Look at every line below and count those containing "link". Answer with the number only.

───── Provided entries ─────

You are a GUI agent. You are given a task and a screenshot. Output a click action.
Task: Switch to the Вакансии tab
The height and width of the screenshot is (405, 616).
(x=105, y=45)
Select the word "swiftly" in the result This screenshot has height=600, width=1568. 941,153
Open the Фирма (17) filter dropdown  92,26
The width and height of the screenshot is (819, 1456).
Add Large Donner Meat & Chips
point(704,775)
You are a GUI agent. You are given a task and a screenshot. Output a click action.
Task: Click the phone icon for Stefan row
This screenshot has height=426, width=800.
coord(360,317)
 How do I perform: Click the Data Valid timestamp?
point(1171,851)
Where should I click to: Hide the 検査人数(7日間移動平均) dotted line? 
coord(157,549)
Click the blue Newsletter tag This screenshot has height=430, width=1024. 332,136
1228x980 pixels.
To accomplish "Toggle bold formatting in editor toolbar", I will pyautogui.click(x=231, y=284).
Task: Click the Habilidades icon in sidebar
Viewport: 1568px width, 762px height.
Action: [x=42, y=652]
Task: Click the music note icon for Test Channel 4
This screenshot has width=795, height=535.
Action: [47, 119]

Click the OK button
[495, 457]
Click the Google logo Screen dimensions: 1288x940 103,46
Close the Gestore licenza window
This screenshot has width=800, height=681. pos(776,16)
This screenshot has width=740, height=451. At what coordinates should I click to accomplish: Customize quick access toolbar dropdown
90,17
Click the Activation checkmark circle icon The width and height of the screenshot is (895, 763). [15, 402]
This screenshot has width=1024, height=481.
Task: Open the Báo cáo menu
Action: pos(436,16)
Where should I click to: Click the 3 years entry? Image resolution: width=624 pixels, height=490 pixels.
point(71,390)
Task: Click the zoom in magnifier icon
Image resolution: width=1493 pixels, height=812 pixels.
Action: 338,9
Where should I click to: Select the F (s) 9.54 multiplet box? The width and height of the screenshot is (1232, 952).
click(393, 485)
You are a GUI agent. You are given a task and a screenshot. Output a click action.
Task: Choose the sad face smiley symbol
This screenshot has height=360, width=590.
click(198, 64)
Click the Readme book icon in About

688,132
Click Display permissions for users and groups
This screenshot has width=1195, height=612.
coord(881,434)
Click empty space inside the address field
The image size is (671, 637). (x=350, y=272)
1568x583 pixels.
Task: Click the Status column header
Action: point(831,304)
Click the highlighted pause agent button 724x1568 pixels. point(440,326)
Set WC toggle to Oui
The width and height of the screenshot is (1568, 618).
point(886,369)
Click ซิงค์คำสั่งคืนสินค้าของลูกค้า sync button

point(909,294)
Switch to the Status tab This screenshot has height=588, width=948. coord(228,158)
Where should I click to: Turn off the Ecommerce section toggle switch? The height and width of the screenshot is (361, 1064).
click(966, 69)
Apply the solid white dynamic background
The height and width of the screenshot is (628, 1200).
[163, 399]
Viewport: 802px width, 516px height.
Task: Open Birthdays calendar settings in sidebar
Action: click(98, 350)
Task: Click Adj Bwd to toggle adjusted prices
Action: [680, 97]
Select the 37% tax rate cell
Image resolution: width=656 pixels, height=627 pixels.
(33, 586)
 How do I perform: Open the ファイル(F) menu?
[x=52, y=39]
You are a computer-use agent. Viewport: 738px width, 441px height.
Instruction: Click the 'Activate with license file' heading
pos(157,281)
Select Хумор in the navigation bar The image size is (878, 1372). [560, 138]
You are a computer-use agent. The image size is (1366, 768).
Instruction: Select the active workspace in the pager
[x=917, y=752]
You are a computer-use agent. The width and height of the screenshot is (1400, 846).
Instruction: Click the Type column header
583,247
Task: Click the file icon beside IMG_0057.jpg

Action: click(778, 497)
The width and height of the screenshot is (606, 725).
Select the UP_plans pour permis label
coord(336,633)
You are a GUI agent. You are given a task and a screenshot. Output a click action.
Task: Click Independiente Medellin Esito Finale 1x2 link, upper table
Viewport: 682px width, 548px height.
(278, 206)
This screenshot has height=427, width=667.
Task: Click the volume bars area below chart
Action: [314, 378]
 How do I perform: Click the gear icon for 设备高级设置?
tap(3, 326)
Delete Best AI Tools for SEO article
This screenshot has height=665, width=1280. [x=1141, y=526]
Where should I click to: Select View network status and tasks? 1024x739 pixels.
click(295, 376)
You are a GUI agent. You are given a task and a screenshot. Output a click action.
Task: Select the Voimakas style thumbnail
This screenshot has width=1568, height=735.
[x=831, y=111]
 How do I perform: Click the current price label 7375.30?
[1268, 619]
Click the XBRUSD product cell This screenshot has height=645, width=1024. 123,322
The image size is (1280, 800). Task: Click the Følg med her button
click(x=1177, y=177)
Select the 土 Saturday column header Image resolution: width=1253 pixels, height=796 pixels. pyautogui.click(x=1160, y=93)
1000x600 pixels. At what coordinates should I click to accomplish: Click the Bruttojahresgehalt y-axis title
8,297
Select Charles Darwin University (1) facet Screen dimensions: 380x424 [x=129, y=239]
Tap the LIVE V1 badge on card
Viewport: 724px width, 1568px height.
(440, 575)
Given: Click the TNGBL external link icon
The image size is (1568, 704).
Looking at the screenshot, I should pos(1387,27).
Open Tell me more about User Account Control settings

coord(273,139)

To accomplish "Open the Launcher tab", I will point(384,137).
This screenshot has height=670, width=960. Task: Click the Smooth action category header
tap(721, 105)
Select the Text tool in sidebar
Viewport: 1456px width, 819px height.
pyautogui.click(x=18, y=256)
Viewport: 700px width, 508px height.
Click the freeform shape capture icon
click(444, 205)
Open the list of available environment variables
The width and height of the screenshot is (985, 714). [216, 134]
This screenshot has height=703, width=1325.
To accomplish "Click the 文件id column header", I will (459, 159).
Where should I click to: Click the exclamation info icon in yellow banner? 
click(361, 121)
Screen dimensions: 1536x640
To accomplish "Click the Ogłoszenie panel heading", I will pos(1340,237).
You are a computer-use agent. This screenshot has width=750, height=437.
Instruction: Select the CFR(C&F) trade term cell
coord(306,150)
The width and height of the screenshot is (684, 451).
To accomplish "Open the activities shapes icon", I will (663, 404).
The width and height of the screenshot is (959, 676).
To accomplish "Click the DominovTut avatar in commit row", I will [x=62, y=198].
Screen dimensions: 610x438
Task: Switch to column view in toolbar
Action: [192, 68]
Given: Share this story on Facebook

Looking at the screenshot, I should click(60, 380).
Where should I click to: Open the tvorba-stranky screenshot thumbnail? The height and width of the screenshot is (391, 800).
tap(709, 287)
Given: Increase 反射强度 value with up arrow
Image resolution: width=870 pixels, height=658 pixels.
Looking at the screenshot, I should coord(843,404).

─────

[Problem solution]: 2